SUPPLIED RECORDS below:

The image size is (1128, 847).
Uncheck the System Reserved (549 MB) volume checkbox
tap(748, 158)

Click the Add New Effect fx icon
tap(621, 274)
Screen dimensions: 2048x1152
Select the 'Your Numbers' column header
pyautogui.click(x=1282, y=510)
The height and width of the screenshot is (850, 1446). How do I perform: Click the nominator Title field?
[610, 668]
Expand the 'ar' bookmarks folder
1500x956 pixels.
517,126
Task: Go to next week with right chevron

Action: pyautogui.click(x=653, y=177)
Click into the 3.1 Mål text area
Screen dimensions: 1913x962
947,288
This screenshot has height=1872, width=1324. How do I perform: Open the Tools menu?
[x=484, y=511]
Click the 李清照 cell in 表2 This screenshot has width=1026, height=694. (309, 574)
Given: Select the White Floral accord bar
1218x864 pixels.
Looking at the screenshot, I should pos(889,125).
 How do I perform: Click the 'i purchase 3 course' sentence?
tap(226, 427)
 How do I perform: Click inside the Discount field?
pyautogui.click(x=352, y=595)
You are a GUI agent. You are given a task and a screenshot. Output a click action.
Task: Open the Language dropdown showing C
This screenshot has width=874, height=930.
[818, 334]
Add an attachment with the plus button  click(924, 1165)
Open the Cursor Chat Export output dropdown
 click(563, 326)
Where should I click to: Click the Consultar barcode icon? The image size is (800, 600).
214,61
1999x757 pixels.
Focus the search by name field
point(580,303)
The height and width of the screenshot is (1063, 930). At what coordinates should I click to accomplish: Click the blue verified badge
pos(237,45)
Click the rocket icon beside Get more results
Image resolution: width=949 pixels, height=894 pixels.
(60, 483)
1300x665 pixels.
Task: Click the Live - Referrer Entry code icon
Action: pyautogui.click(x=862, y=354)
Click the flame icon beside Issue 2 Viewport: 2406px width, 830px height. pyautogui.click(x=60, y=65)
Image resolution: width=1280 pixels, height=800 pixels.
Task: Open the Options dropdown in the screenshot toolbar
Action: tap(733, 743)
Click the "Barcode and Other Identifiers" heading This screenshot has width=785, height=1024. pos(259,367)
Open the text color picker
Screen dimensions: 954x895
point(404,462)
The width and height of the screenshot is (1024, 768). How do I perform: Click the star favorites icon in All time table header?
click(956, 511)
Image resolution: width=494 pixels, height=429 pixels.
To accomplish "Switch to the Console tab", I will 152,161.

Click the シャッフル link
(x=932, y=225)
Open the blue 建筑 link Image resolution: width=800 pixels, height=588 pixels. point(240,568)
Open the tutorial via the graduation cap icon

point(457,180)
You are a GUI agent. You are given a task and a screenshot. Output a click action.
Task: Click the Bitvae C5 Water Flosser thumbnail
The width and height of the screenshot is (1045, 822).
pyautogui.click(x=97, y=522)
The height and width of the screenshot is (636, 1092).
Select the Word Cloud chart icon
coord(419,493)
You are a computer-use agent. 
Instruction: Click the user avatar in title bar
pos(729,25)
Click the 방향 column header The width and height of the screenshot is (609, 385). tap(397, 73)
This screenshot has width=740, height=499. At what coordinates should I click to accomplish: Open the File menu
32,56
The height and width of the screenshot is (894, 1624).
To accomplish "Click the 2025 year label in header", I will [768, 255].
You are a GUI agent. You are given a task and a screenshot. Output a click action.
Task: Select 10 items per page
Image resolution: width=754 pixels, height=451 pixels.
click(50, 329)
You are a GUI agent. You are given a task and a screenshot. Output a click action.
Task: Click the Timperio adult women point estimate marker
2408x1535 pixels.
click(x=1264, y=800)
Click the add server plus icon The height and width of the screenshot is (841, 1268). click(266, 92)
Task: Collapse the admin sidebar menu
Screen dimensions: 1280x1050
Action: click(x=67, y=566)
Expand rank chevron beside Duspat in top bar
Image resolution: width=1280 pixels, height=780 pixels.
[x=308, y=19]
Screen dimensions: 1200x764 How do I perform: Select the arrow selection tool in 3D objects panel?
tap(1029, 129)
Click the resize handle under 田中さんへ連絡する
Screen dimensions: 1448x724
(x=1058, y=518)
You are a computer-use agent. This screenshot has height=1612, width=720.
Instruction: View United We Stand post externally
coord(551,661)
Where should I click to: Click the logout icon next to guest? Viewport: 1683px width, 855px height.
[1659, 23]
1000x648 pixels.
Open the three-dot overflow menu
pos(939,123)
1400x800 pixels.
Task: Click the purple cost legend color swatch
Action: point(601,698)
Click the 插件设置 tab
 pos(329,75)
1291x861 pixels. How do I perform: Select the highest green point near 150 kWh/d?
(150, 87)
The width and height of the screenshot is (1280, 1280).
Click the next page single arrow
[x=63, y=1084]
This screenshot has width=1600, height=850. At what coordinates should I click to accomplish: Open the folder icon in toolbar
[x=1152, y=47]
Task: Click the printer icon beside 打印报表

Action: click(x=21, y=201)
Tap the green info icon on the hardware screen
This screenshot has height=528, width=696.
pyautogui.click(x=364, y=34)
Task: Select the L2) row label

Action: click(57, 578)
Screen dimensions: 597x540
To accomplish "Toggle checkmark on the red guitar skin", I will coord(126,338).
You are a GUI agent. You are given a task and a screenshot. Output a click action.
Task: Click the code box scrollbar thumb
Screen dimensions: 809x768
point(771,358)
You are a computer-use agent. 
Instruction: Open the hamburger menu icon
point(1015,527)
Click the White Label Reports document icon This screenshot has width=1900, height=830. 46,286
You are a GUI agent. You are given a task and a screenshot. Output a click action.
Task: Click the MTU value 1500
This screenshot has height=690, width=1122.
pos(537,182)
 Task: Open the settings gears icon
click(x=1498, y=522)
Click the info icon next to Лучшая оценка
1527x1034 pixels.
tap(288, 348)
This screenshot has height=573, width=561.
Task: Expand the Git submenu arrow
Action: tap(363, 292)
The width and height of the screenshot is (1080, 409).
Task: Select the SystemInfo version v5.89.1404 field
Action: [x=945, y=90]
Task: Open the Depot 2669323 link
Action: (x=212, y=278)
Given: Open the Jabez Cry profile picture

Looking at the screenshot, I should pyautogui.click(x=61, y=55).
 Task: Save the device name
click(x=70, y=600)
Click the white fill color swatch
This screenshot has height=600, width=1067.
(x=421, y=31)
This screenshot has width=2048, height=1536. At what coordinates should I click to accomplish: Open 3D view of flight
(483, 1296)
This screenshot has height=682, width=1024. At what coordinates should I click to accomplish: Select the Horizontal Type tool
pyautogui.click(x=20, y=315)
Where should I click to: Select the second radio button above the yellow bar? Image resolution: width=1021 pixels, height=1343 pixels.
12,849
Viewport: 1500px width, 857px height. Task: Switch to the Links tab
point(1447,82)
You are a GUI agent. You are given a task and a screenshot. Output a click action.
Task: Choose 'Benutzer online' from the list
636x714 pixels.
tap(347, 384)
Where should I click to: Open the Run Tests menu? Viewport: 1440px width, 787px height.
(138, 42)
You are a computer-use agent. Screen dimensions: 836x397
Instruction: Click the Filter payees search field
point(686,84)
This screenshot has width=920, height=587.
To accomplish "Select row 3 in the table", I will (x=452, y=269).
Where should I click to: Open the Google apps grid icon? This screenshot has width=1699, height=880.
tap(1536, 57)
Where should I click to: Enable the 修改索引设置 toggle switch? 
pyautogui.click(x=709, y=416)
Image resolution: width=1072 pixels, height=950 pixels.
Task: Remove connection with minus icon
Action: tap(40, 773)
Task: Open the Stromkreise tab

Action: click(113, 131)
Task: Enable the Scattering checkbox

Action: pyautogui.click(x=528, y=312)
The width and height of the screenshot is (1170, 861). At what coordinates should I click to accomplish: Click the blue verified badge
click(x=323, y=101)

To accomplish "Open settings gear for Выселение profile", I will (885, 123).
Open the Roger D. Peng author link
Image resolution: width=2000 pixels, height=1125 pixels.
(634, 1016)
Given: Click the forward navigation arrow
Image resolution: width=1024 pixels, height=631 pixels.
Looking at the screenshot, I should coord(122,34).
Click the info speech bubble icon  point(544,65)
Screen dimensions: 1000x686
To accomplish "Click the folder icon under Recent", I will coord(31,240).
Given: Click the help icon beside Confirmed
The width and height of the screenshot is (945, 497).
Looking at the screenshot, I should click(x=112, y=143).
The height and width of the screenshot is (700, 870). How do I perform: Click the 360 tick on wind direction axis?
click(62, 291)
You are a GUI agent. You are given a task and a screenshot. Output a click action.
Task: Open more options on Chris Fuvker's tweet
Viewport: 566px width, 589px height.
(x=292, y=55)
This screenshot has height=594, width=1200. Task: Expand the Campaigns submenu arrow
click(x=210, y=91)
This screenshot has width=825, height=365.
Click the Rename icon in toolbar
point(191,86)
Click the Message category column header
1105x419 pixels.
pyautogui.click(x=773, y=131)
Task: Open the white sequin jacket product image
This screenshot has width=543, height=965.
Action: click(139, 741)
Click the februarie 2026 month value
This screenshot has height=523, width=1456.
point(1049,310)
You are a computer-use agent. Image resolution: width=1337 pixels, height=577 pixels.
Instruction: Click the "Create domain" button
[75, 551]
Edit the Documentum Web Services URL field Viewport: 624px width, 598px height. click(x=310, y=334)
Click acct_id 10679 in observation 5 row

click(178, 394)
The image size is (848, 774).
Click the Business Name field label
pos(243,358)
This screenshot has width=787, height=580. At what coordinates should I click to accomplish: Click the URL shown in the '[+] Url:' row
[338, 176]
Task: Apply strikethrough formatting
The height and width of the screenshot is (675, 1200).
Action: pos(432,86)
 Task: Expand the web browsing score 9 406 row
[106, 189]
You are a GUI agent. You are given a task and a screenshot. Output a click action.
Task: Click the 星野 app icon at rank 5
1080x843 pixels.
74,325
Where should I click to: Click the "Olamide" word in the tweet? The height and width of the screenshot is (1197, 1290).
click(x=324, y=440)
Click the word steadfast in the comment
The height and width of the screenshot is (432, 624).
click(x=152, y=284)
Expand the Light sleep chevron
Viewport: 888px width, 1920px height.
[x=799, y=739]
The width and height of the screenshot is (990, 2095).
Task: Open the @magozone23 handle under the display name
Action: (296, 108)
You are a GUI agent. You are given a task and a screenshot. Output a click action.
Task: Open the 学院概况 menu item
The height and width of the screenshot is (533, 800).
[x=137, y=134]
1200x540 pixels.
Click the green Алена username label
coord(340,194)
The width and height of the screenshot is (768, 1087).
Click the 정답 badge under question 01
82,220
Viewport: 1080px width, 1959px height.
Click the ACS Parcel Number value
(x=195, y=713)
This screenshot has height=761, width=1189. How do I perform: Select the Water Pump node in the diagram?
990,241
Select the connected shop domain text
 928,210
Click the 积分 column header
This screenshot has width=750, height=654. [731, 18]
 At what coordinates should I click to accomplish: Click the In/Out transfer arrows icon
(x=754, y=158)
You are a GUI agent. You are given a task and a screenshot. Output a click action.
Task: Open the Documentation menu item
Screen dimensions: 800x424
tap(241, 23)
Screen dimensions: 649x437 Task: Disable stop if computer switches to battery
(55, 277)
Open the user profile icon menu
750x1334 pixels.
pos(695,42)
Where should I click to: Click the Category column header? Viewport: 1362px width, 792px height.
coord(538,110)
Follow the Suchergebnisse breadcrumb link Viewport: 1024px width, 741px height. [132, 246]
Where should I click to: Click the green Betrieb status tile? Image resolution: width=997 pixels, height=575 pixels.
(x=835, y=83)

End of SUPPLIED RECORDS.

▸ **AIM OF THE TASK**: Working from the records above, write out verbatim only the lines from the line containing "Where should I click to: Enable" through the line containing "Screen dimensions: 1000x686".

▸ **RESPONSE**:
Where should I click to: Enable the 修改索引设置 toggle switch? 
pyautogui.click(x=709, y=416)
Image resolution: width=1072 pixels, height=950 pixels.
Task: Remove connection with minus icon
Action: tap(40, 773)
Task: Open the Stromkreise tab

Action: click(113, 131)
Task: Enable the Scattering checkbox

Action: pyautogui.click(x=528, y=312)
The width and height of the screenshot is (1170, 861). At what coordinates should I click to accomplish: Click the blue verified badge
click(x=323, y=101)

To accomplish "Open settings gear for Выселение profile", I will (885, 123).
Open the Roger D. Peng author link
Image resolution: width=2000 pixels, height=1125 pixels.
(634, 1016)
Given: Click the forward navigation arrow
Image resolution: width=1024 pixels, height=631 pixels.
Looking at the screenshot, I should coord(122,34).
Click the info speech bubble icon  point(544,65)
Screen dimensions: 1000x686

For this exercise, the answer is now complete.